I haven’t posted for a while, but I hope that today I’ve got something really interesting to share.

Even though I love SQL Server, there are a few areas that have always sort of disappointed me:

  1. People around the world have constantly had to implement and re-implement essentially the same patterns for database maintenance and backups.
  2. Even though those patterns are well established, there isn’t much out of the box in SQL Server -- and I include Maintenance Plans and Central Management Server/Policy-Based Management -- that works well to implement them, especially across a large number of instances. There are some very good community-supplied solutions ( http://ola.hallengren.com/, http://sqlfool.com/2011/06/index-defrag-script-v4-1/ ) that help, which is great, but the popularity of those solutions also demonstrates that the gap in the product is real.
  3. I personally found I was spending a lot of time setting up, checking on and troubleshooting basic maintenance and backup jobs, and after a while it becomes very repetitive work. We have about 2000 databases and a team that has ranged from one to four people.

Some simple examples:

  1. You want all databases on all production instances to back up nightly, in sequence, during a maintenance window. If a new database is added, it should also start being backed up. Old files should be removed in some safe, reasonable fashion.
  2. You want log backups for any databases that are in full recovery mode, on any instance, to happen at least every 15 minutes, and more often if the log files are filling up.
  3. You want any indexes that are fragmented, and only those that are fragmented, to be rebuilt or defragged nightly during a defined maintenance window.
  4. You want all databases on all instances to be verified with CheckDB nightly or weekly, in sequence, at a specified time.
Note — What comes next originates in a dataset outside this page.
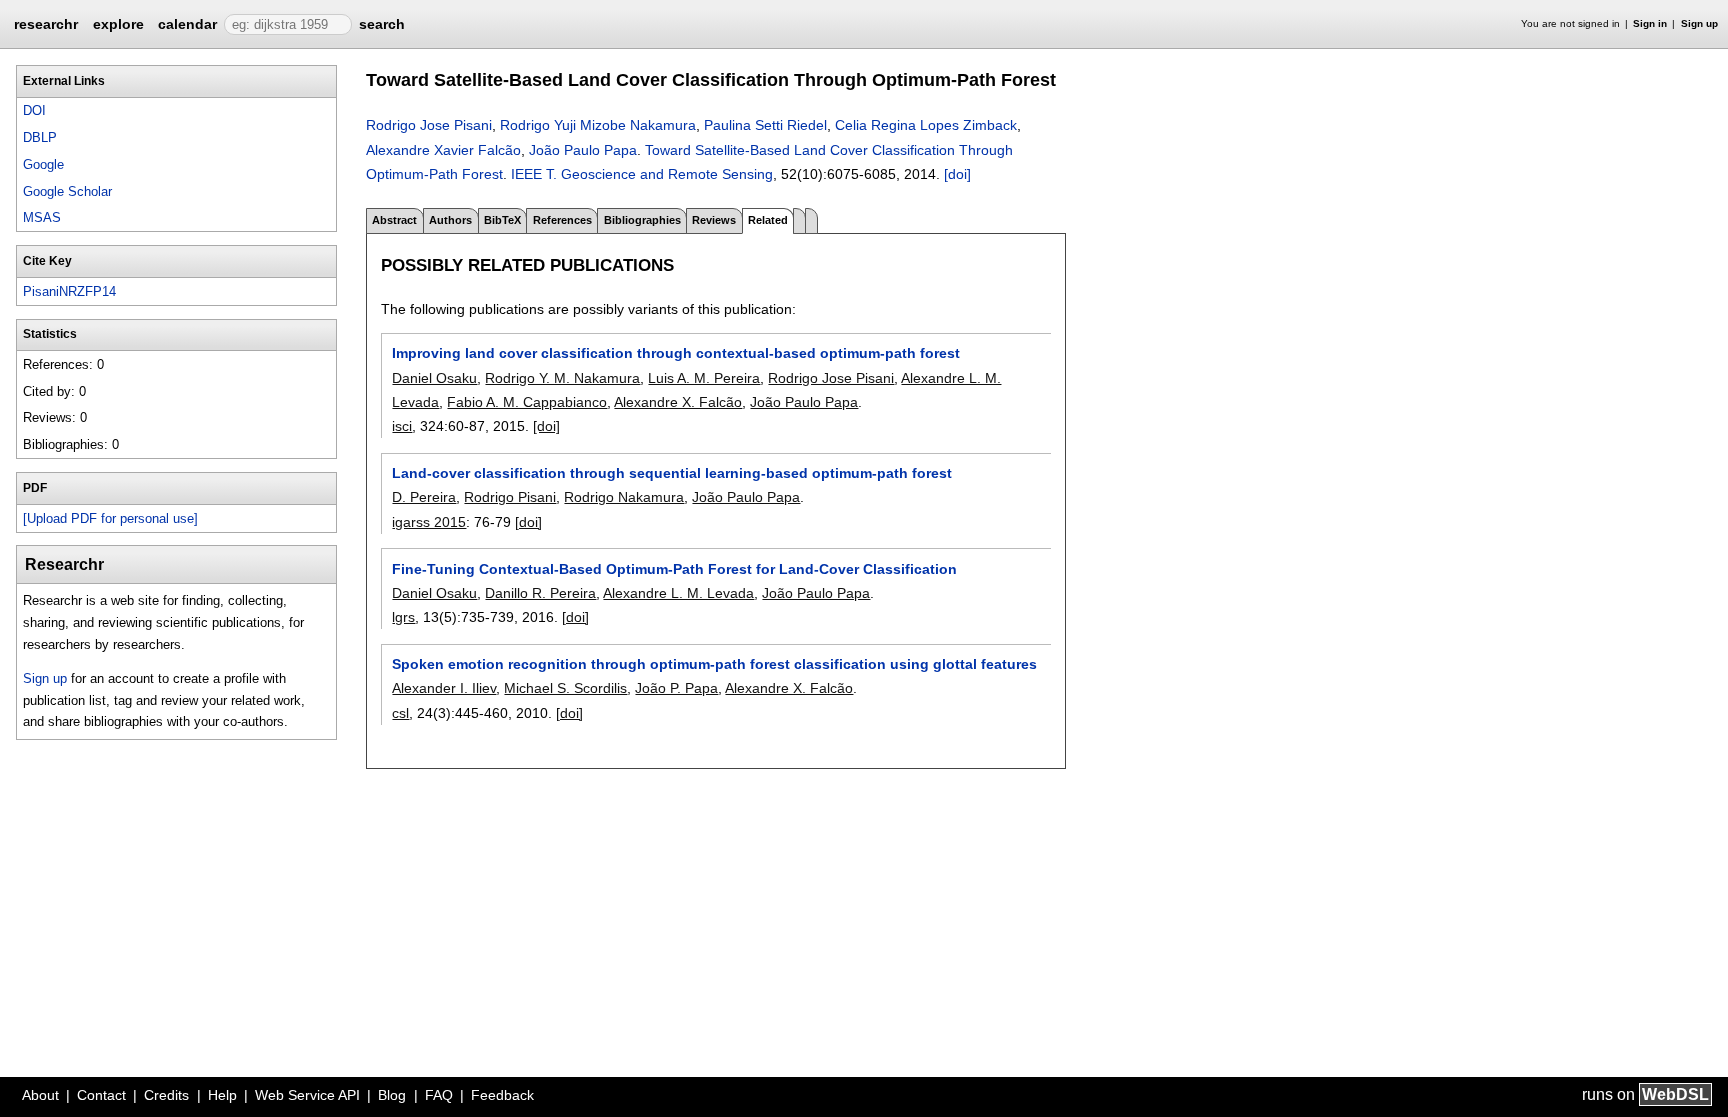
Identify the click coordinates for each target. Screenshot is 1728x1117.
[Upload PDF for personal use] (110, 518)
Basically anybody who manages small to mid-size databases has these rules about maintenance, and they are always very similar, but we have to go around and set up many, maybe hundreds, of jobs and scripts to implement those rules. Editing the jobs when the rules, or perhaps the deployed databases, change is really tedious.

Solution: Rules-Driven Maintenance

I came up with a system to help manage this with less manual effort. The system consists of tables containing preferences that describe how maintenance and backups should operate, and some stored procedures and functions that implement those preferences in an automated, instance-wide maintenance routine. I was thinking of calling this “Policy-Based Maintenance,” but I don’t want it to be confused with the SQL Server feature Policy-Based Management (PBM) because it’s not really the same animal. (I like PBM, but don’t get me started about how the SQL Server team forgot to finish that feature before moving on to other things...)

Here is a brief synopsis of how the system is implemented, using full backups as an example:

  1. There’s a policy table called FullBackupDefaults that defines the basic preferences about when and where full backups should be taken.
  2. There’s a second table called FullBackupOverrides where it’s possible to make exceptions to the default settings for specific databases.
  3. A table-valued function compares those preferences to the state of the databases on the instance including their backup history, and generates a “work queue” – a list of databases to back up – for the current time.
  4. A SQL Agent job is spawned that processes that work queue, iterating through the listed databases and backing them up.
  5. When the spawned job completes successfully, it is deleted.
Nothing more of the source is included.